First, take the research of Loukas Karabarbounis and Brent Neiman, both of the University of Chicago. In their view, the share of income has declined because capital has become less expensive due to technological progress. Computers have become much cheaper, so companies have responded by buying more computers and displacing workers. In economic models, this would require the elasticity of substitution between capital and labor to be greater than 1. In other words, companies being able to readily switch between capital and labor.
Karabarbounis and Neiman’s hypothesis makes sense when accounting for the decline in the labor share. But if that share were going down because firms were buying more capital equipment such as computers, then investment would be increasing as a share of the economy. But it’s not. We know that the price of investment goods is declining, so it looks like firms are just keeping the savings from the decline in the prices instead of investing more. That would explain the increasing profit share as well.
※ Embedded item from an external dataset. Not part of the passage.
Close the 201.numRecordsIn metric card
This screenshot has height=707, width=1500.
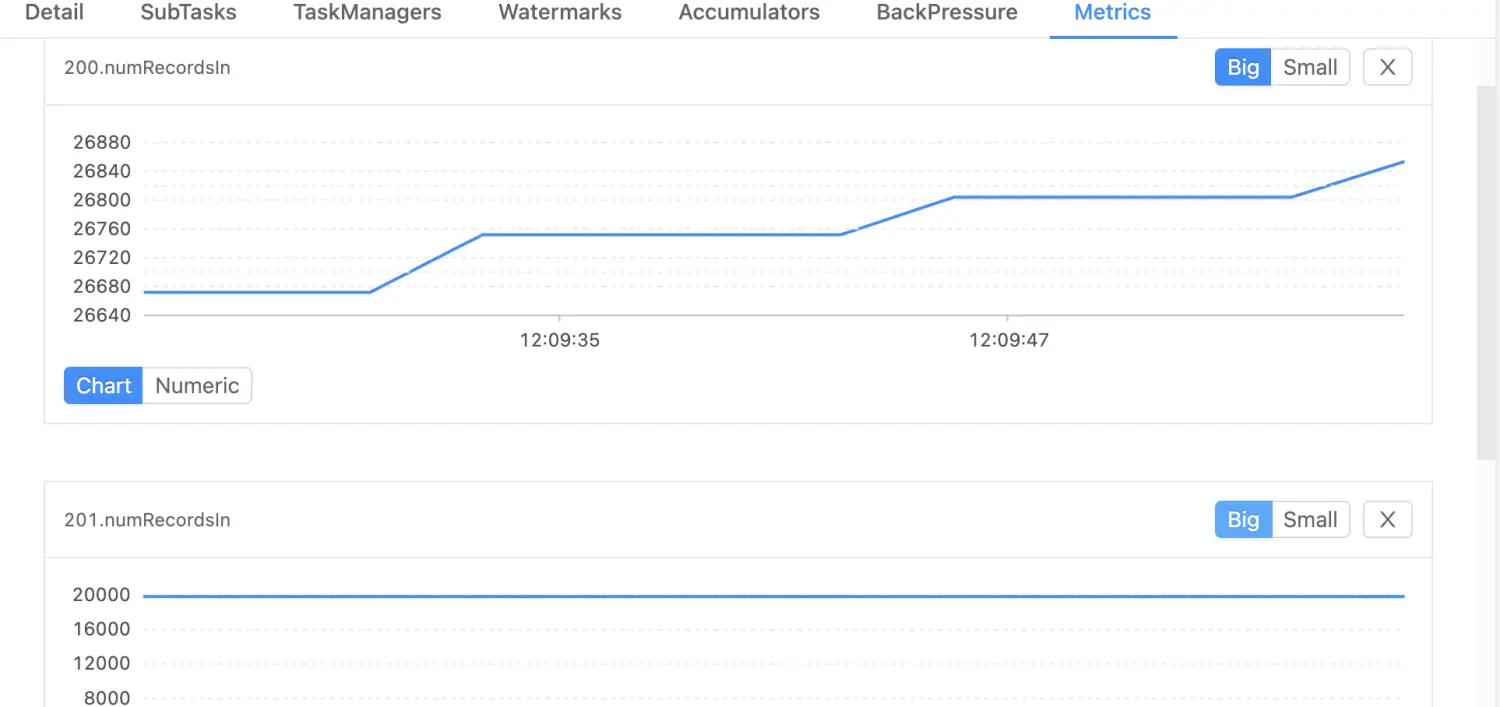click(1387, 520)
While the mechanics of how the labor share decreased are different, Research by Thomas Piketty of the Paris School of Economics also depends upon the elasticity of substitution between capital and labor to be greater than 1 to show that the labor share of income is declining, but he posits different reasons for this happening. His mechanism is that the rich increasingly save their income and the resulting deepening in capital results in a declining labor share. In his research with Gabriel Zucman of the London School of Economics, Piketty finds an elasticity greater than 1, but like Karabarbounis and Neiman, this result comes from looking at macroeconomic aggregates.
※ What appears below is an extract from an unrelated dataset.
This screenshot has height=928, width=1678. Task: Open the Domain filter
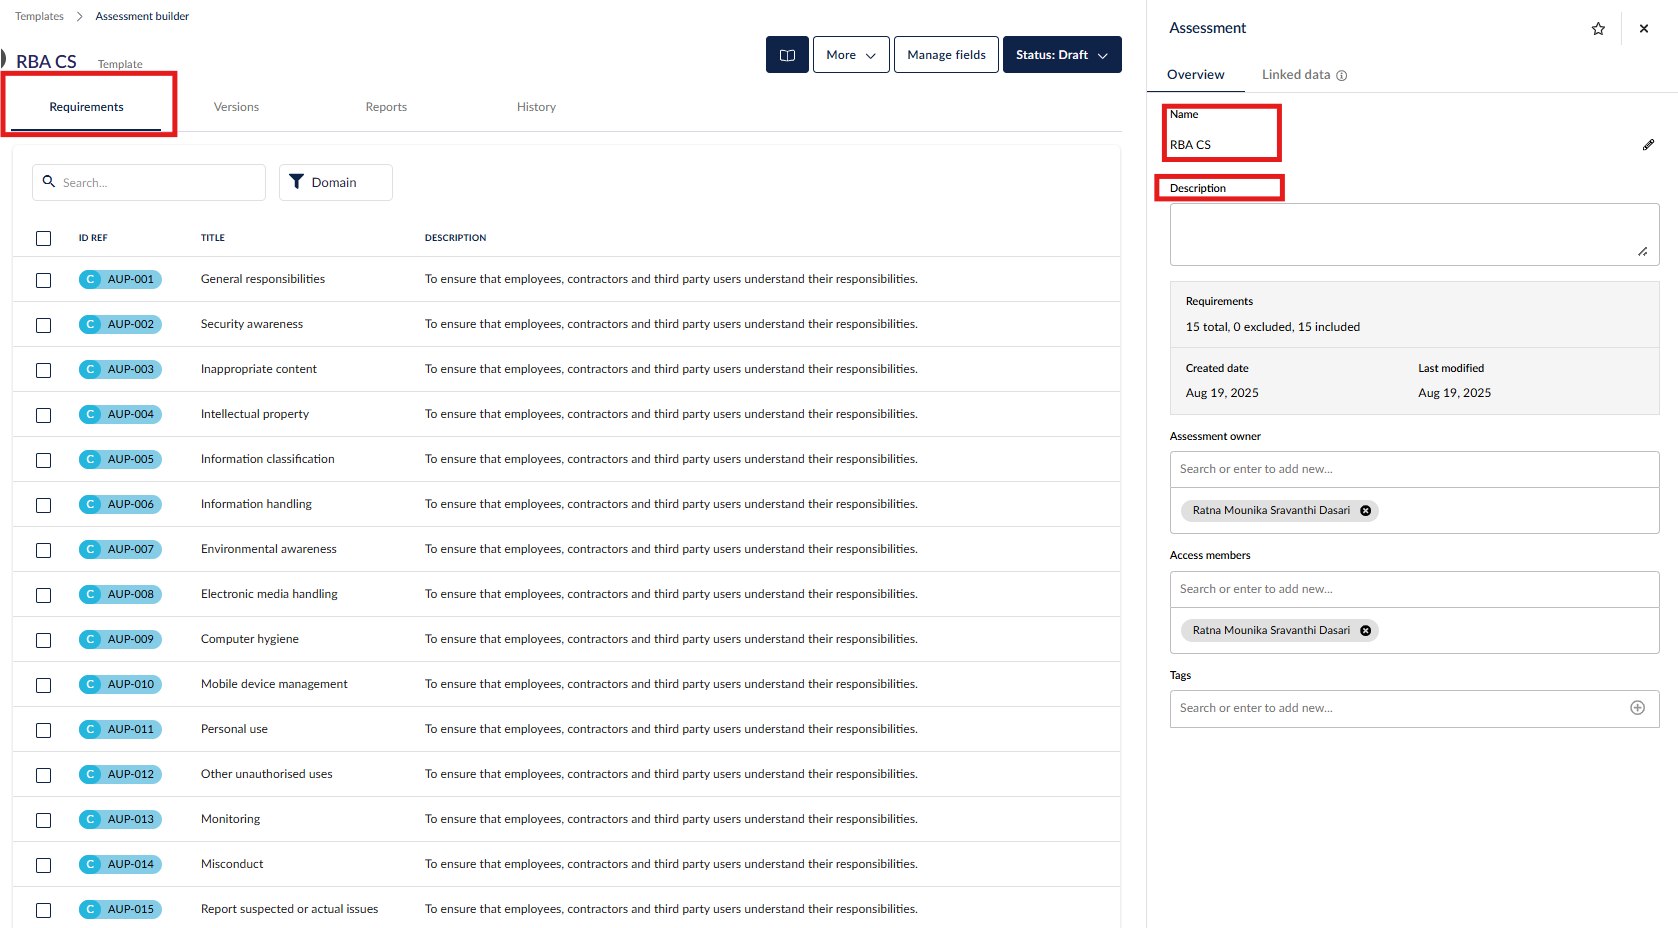(x=335, y=182)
When the elasticity is estimated at a micro level, however, it looks like the elasticity is lower than 1, meaning that switching capital investments for human labor is not as productive. Ezra Oberfield of Princeton University and Devesh Raval of the Federal Trade Commission looked at how individual firms substitute between labor and capital and built that up to an aggregate elasticity that is less than 1. Yet they also found that the labor share has declined.
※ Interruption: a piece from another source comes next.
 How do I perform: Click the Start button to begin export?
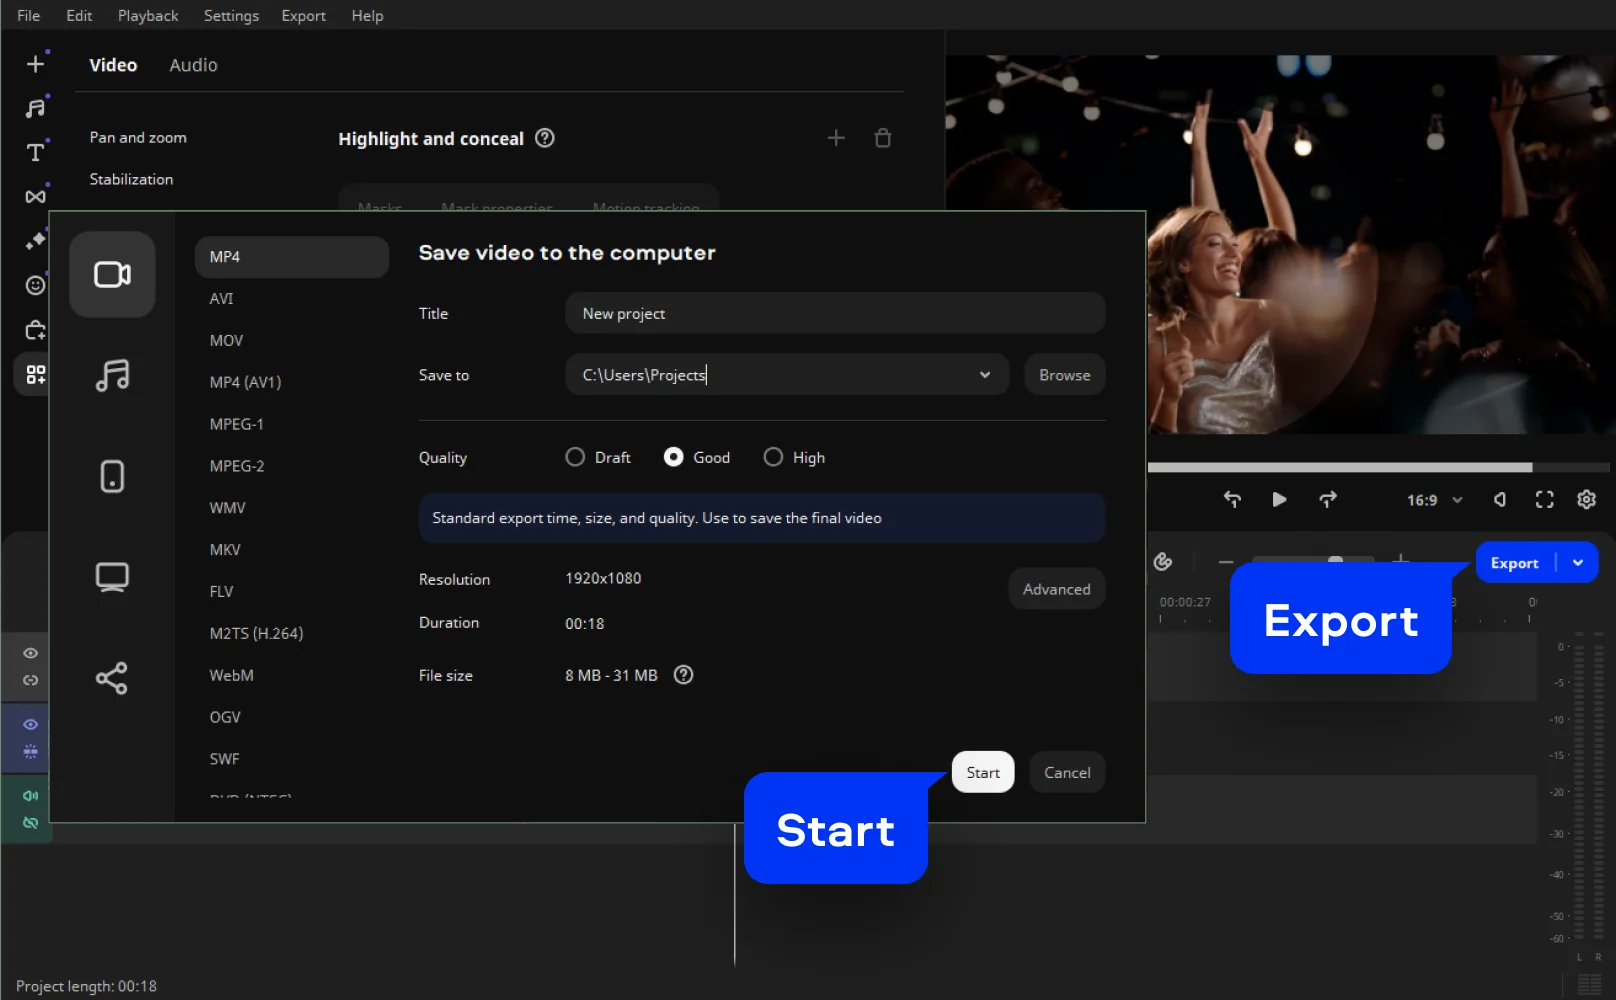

What could explain a declining labor share with an elasticity lower than 1? A look at the assets of corporations reveals a potential answer. Economist Robin Hanson at George Mason University reports on data that shows that 5/6ths of market valuation of the S&P 500 companies are now “intangible assets” such as patents and trademarks, intellectual property and, importantly in this case, brand names and business methodologies.
To understand this concept, imagine that you want to replicate a company. Let’s say it’s Facebook. You go out and buy all the assets of the company: servers, real estate, and the firm’s employees. But Facebook’s large amount of “intangible assets” means that if you purchase all these physical assets you’d only have a firm that was less than the original firm. The original Facebook obviously has something intangible that can’t be replicated. For the S&P 500 overall, the replicated firm would only be worth 1/6 of the original firm.
Hanson runs through potential explanations for why these intangibles have increased in importance. They include patents, branding, and monopoly power. His colleague at George Mason University, Tyler Cowen, does warn that part of this increase in intangible assets could be from measurement error, but still it seems that any one of these reasons would mesh with the three theoretical explanations above about why capital investments are low yet the labor share of income is still declining (with an elasticity below 1).
Especially when it comes to monopoly power, increased profits and stagnant investments are the sign of monopolies. In his widely read research on the labor share, Massachusetts Institute of Technology PhD. student Matt Rognlie points to a potential increase in market power among companies.
If market power is a significant reason for the increase in intangibles, then this means economists need to focus on understanding how market power and monopolies work in the modern age. Can we do anything about the natural monopolies that arise from social networks companies? Would we want to? Those and many more questions would have to be dealt with.